Leaving the private meeting, Republican senators said they hope Democrats respond over the weekend to the Trump administration’s bolstered proposal of immigration enforcement changes meant to address Democratic demands for funding DHS.

“We need to get the government back open,” Homan said as he left the meeting. “It was a good discussion. That is all I’m going to say.”

Washington Sen. Patty Murray, the Senate’s top Democratic appropriator, was in attendance, along with Democratic Sens. Maggie Hassan of New Hampshire, Catherine Cortez Masto of Nevada and Angus King of Maine, an independent who caucuses with Democrats.

Those senators declined to comment as they left the confab. But a Democratic aide familiar with the meeting said there is “a ways to go” in the ongoing negotiations “to secure the significant reforms that Democrats have laid out for weeks and that are necessary to earn the support of the Democratic caucus.”

Sen. John Hoeven (R-N.D.), who also attended, said afterward he thinks the group “made some more progress” toward a deal as the DHS shutdown approaches five weeks. Senate Appropriations Chair Susan Collins (R-Maine) said the White House had made “a very fair, reasonable offer.”

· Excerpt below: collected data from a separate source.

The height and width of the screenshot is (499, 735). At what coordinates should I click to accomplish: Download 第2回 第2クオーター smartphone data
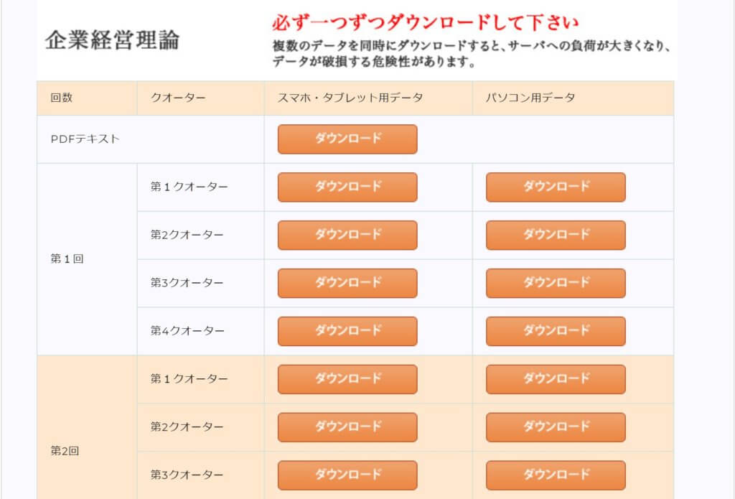coord(347,426)
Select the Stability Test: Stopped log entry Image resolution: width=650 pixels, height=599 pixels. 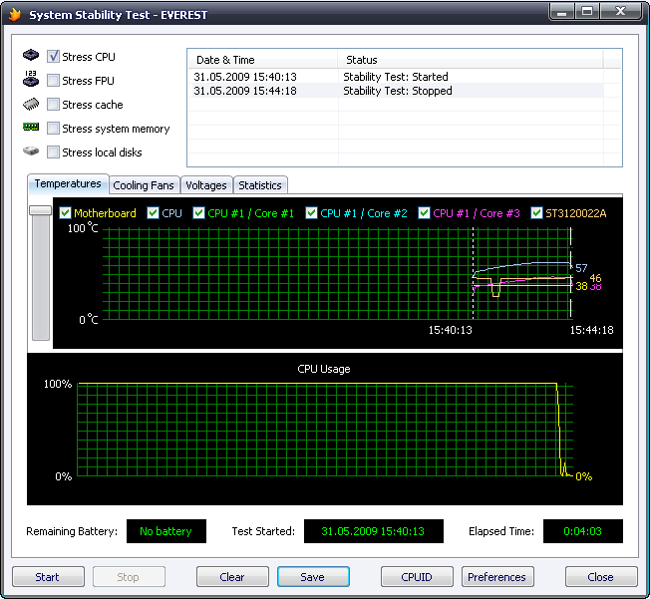click(397, 91)

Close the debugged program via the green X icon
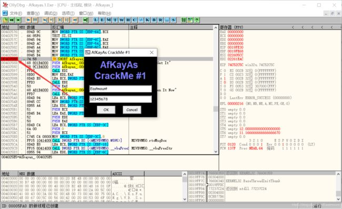coord(18,20)
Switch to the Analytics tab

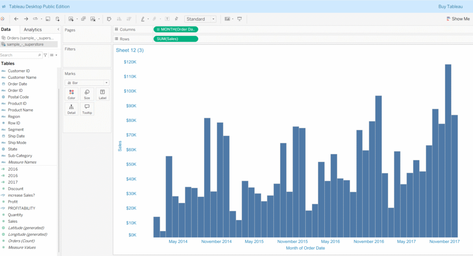(x=33, y=30)
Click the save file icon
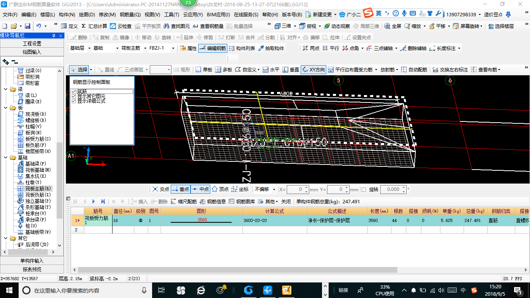530x298 pixels. (28, 26)
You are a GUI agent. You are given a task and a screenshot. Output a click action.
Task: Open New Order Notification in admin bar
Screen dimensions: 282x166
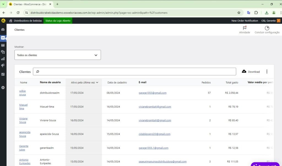point(245,21)
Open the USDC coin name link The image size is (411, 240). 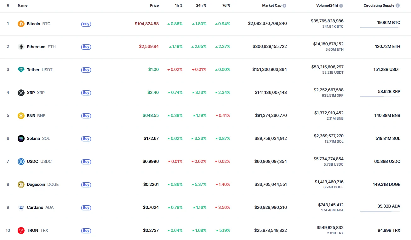point(32,162)
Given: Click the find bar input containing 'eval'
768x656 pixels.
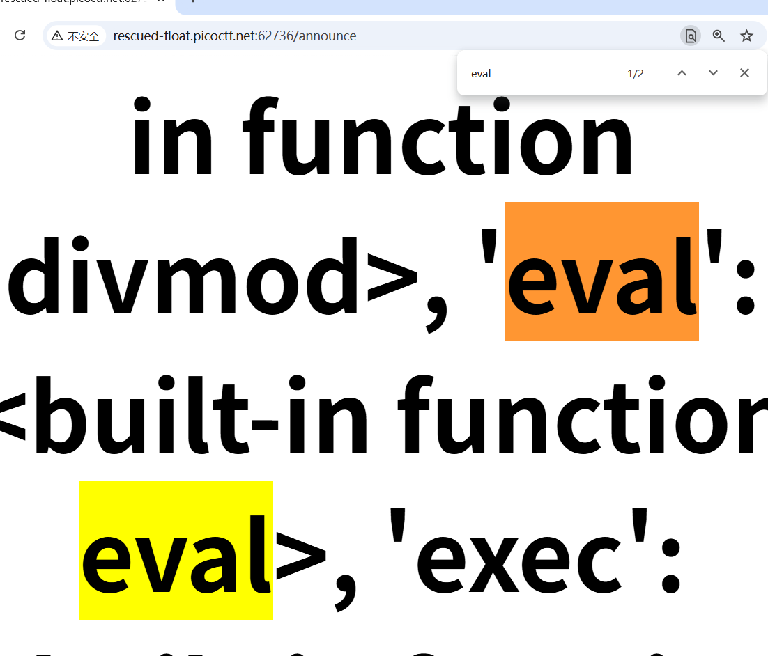Looking at the screenshot, I should [x=537, y=74].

“I think Democrats need to come back to us now and talk to us about what they’re willing to do,” Hoeven added. “We’ve put so many things on the table and put them out.”

An ongoing complaint about the negotiations from Democrats has been that Republicans and the White House have offered their proposals in recent weeks without legislative text. But Republicans offered fresh draft legislation Friday, put together by the White House, according to Hoeven.

He characterized the latest GOP offer as “building” on a letter the White House sent earlier this week and “providing more detail on it and providing legislative text on it.”

Sen. Katie Britt (R-Ala.), chair of the Homeland Security funding panel, said as she left the meeting that a deal to reopen DHS needs to be clinched by next week “one way or the other.”

“There has to be a pathway forward,” she said

The group of lawmakers is hoping to meet again over the weekend, with the Senate planning to be in session both Saturday and Sunday working on other legislative priorities. But Republicans said timing will be up to Democrats, who are now expected to respond with a counteroffer.

Democrats have insisted on requiring judicial warrants for immigration raids, and that remains unsettled, but Hoeven said there was room for agreement over creating “serious” criminal penalties for “doxxing” and harassing law enforcement.

That could help ease concerns about requiring DHS officers to identify themselves and their agency when conducting immigration enforcement operations, though Hoeven said the masking ban Democrats want remains a nonstarter.

“ICE is going to have to be able to wear masks the same way other law enforcement does,” he said.